Toute la Terre qu’elle a conuoitée l’a veue partir du fons de ses
Prouinces, pour venir demander la paix. Il est vray que pour cacher
l’humilité de ses pensées par la superbe de ses démarches, elle est venue
iusques au pied du Trosne de la Iustice de nostre Monarque aueque
quelque sorte d’inciuilité. Mais comme autre fois vn de ses Ambassadeurs
ayant resolu de garder la grauité naturelle deuant vn de
nos Rois, ne pût toutefois considerer la splandeur de son visage, sans
se ietter incontinent par terre ; & rendre vn homage extraordinaire
à la Puissance que par sa temerité il auoit il auoit offensée De mesme
elle n’a peu leuor les yeux sur cette Maiesté Royale, qui brille en
l’Assẽblée des Illustres & des fideles suiets de nostre Prince, qu’elle
ne se soit promptement abatue, & que deuenue humiliée elle n’ait
rendu l’action du corps conforme à la soumission de l’ame.

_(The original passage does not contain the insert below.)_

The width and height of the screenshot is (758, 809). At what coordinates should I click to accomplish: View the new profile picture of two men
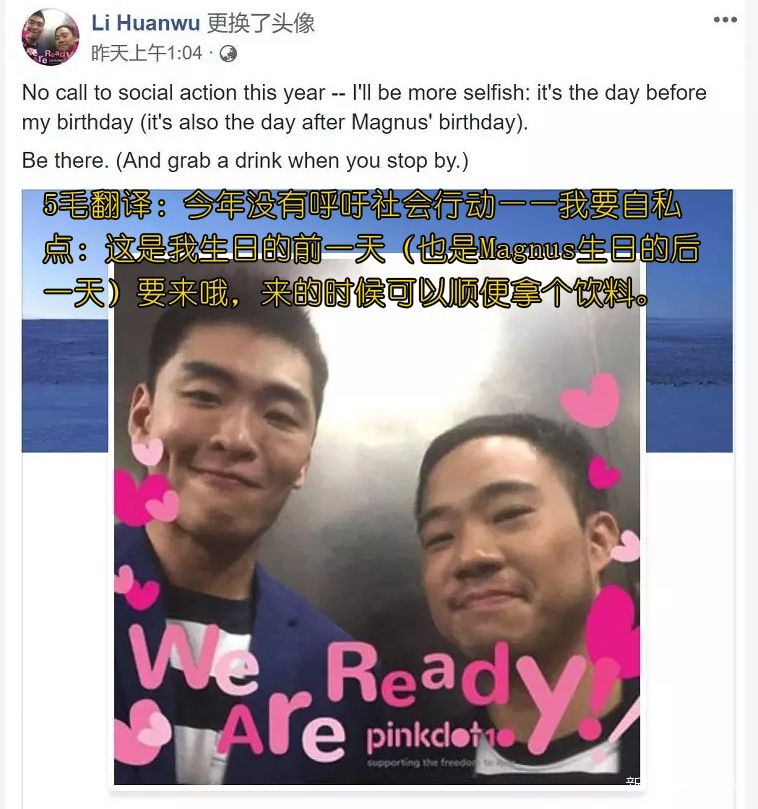[x=377, y=521]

En cét estat, apres auoir obtenu la permission de s’expliquer deuant
cette glorieuse & redoutable Assemblée, elle a poussé du fons
d’vn cœur encor trẽblant quelques soupirs pressez qui ont fait passage
à ses paroles.

Vous me voyez à vos pieds Seigneurs illustres, où plutost, Majesté
Royale qu’en cet auguste Senat ie considere ; vous m’y voyez, di-je,
en vn estat moins conforme à la grandeur de mon courage qu’à la
sincerité de mes pensées : & toutesfois ie pretens respondre à l’vn &
à l’autre par ce iuste & ce veritable abaissement. Puis que vous donnez
des loix à toute l’Europe par Amour où par Force : & que tous
les Peuples Chrestiens ou vous aiment, ou vous obeїssent ; ie ne croi
rien faire en cette occasion de cõtraire au grand cœur qui m’anime
non plus qu’a la passion qui me conduit a vos genoux. Ie viens donc
ici poussée & par l’vn & par l’autre pour vous demãder la Paix. Puis
que tant de peuples sont où dessous vos loix, ou dans vos alliãces, ie
me priuez point de cette generale felicité. Il y a long temps que ie la
desire, & qu’au defaut de ma voix mes soupirs vous l’ont demandée.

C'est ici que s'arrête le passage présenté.